**Given exercise 1:**
Reproduce the portion of the thread on deep structure access from "But there's a" to "moving over thingking)." word for word.
**Given exercise 2:**
Answer each question from the thread on deep structure access, one answer per line:
(a) What variable name does Version 2 use for the intermediate value?
(b) According to Rainer Weikusat's rule of thumb, how many times must an intermediate variable be used for it to make sense?
(c) Which two qualities does Rainer Weikusat say suffer from 'obnoxious repetition'?

**Passage shown:**
━━━

Deep structure access and temp variable

A

Adrien BARREAU

Hi all.


A simple question, but I have no clue about it:

# Version 1
my $A = $stuff->{a}{b}{c}{d}{e};
my $B = $stuff->{a}{b}{c}{d}{f};
my $C = $stuff->{a}{b}{c}{d}{g};

# Version 2

my $tmp = $stuff->{a}{b}{c}{d};
my $A = $tmp->{e};
my $B = $tmp->{f};
my $C = $tmp->{g};


What is the most efficient?
What appears to be the most idiomatic?


I don't have the knowledge about Perl guts to properly guess here.
Of course, it does not have be only HASHes refs in the structure.


Adrien.
 
R

Rainer Weikusat

Adrien BARREAU said:
A simple question, but I have no clue about it:

# Version 1
my $A = $stuff->{a}{b}{c}{d}{e};
my $B = $stuff->{a}{b}{c}{d}{f};
my $C = $stuff->{a}{b}{c}{d}{g};

# Version 2

my $tmp = $stuff->{a}{b}{c}{d};
my $A = $tmp->{e};
my $B = $tmp->{f};
my $C = $tmp->{g};


What is the most efficient?

This depends on the relative cost of the additional assignment versus
that of the dereferencing chain. I usually follow the rule of thumb
that using an intermediate variable only makes sense if it is going to
be used for at least three times.

But there's a more important concern: Readiblity of the code and the
ease with which it can be modified: Both suffer in case of 'obnoxious
repetition', as in your first example. Also, the intermediate variable
could have a more sensible name than $tmp which could communicate its
nature better the $stuff->{a}{b}{c}{d}.
What appears to be the most idiomatic?

Is you're asking about "what everyone else does" you can rest assured
that no problem which can be solved with copy'n'paste will be solved
with anything but copy'n'paste because this minimizes that time of
each individual 'trivial work unit' (also, people greatly prefer
moving over thingking).
 
J

Jürgen Exner

Adrien BARREAU said:
A simple question, but I have no clue about it:

# Version 1
my $A = $stuff->{a}{b}{c}{d}{e};
my $B = $stuff->{a}{b}{c}{d}{f};
my $C = $stuff->{a}{b}{c}{d}{g};

# Version 2

my $tmp = $stuff->{a}{b}{c}{d};
my $A = $tmp->{e};
my $B = $tmp->{f};
my $C = $tmp->{g};

What is the most efficient?

━━━

**Records shown:**
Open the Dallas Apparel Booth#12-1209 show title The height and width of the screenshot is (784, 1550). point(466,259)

━━━

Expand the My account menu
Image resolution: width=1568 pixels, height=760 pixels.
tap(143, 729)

━━━

**Expected output 1:**
But there's a more important concern: Readiblity of the code and the
ease with which it can be modified: Both suffer in case of 'obnoxious
repetition', as in your first example. Also, the intermediate variable
could have a more sensible name than $tmp which could communicate its
nature better the $stuff->{a}{b}{c}{d}.
What appears to be the most idiomatic?

Is you're asking about "what everyone else does" you can rest assured
that no problem which can be solved with copy'n'paste will be solved
with anything but copy'n'paste because this minimizes that time of
each individual 'trivial work unit' (also, people greatly prefer
moving over thingking).

**Expected output 2:**
(a) $tmp
(b) At least three times
(c) Readability of the code and the ease with which it can be modified